# [CONSIGNES]
1) Relevez chaque nom propre de l'extrait sur Taïwan, en ne citant chacun qu'une seule fois.
2) Poursuivez l'extrait sur Taïwan à partir de sa dernière phrase.

# [EXTRAIT DE PAGE]
○ ○ ○ ○
En réponse aux exercices, Taïwan a mis ses forces en état d’alerte, mais s’est abstenu jusqu’à présent de prendre des contre-mesures actives.
Mardi, l’armée taïwanaise a organisé des exercices d’artillerie à balles réelles dans le comté de Pingtung, sur la côte sud-est du pays.
L’armée continuera à s’entraîner et à accumuler des forces pour faire face à la menace de la Chine, a déclaré le général de division Lou Woei-jye, porte-parole du commandement de la 8e armée de Taiwan. « Quelle que soit la situation… c’est la meilleure façon de défendre notre pays ».
○ ○ ○ ○
# [DONNÉES FOURNIES]
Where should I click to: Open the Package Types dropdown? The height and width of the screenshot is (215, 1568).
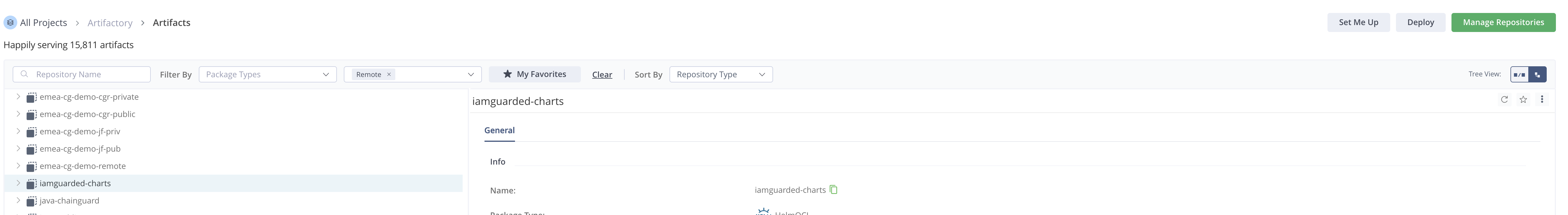(x=267, y=74)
○ ○ ○ ○
# [RÉPONSES]
1) Taïwan, Pingtung, Chine, Lou Woei-jye

2)
Taïwan, autrefois colonie japonaise, n’avait que des liens ténus avec la Chine impériale et s’est séparée du continent en 1949. Bien qu’il n’ait jamais gouverné l’île, le parti communiste chinois au pouvoir la considère comme son propre territoire et a cherché à l’isoler diplomatiquement et économiquement, tout en augmentant les menaces militaires.
Washington a insisté sur le fait que la visite de Pelosi n’a pas changé sa « politique d’une seule Chine », selon laquelle les États-Unis n’ont pas de position sur le statut des deux parties mais souhaitent que leur différend soit réglé pacifiquement.